Постановке Крамера и Цыпина нельзя отказать в цельности — зато звучание "Бориса" на удивление эклектично. В опере много "неоперного" пения — на что пеняла, кстати, мариинскому ансамблю итальянская критика. Мужской состав "Бориса" поражает пестротой тембров и манер: от благородно-трагического баса Геннадия Беззубенкова (Пимен) и идеального бельканто Василия Герелло (дьяк Щелкалов) до зловещего голошения Константина Плужникова (Шуйский) или пронзительного пения-плача Евгения Акимова (Юродивый). В центре — странно высокий и легкий для этой партии голос Евгения Никитина: Борис в петербургском спектакле такой же молодой и нервный, как Самозванец — Юрий Алексеев. Дополняет этот тембровый набор чистый "церковный" дискант приглашенного на роль царевича Федора пятиклассника Капеллы с хорошим именем Иван Пушкин.

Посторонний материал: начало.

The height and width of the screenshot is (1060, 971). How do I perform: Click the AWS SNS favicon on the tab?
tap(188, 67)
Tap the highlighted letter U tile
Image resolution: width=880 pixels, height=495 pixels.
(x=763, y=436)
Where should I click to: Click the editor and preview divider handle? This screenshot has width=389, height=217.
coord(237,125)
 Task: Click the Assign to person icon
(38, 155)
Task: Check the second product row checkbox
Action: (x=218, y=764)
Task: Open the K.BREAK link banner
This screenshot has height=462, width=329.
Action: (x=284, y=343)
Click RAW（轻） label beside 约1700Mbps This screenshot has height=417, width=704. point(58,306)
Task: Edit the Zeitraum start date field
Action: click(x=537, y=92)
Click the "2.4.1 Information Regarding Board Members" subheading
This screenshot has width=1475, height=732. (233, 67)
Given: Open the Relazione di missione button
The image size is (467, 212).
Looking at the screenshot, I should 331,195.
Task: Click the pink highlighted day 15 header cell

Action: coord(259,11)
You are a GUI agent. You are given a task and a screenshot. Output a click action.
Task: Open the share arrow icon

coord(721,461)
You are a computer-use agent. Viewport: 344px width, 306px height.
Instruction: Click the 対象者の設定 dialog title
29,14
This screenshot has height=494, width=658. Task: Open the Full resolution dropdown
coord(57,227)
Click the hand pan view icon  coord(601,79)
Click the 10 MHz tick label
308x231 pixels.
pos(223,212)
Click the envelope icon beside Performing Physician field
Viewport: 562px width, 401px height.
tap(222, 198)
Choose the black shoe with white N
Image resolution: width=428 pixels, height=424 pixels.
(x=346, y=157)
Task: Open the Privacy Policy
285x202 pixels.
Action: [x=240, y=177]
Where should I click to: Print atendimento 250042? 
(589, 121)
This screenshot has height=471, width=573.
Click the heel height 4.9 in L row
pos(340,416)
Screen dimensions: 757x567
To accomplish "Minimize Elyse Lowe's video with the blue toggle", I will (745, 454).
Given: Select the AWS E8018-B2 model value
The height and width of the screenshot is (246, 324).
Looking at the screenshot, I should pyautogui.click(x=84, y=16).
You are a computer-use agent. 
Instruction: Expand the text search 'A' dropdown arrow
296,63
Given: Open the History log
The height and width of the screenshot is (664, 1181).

Шероховатость вокальной фактуры "Бориса" еще и потому так привлекает к себе внимание, что оказывается высвеченной темпоритмом интерпретации Валерия Гергиева. Вихрем прогоняя мощные массовые сцены, дирижер усмиряет и замедляет движение музыки в "крупных планах" соло и диалогов. Неизвестно, как соотносились на премьере хор и оркестр Ла Скала. В Мариинке же в этом отношении все было, как обычно: хор зачастую не справлялся, сбивал темп и строй, затеняя нежность певучих струнных и строгую мощь духовых хоралов, — словом, всю ту роскошь оркестрового письма, которую Валерий Гергиев открывает в оригинальной партитуре Мусоргского.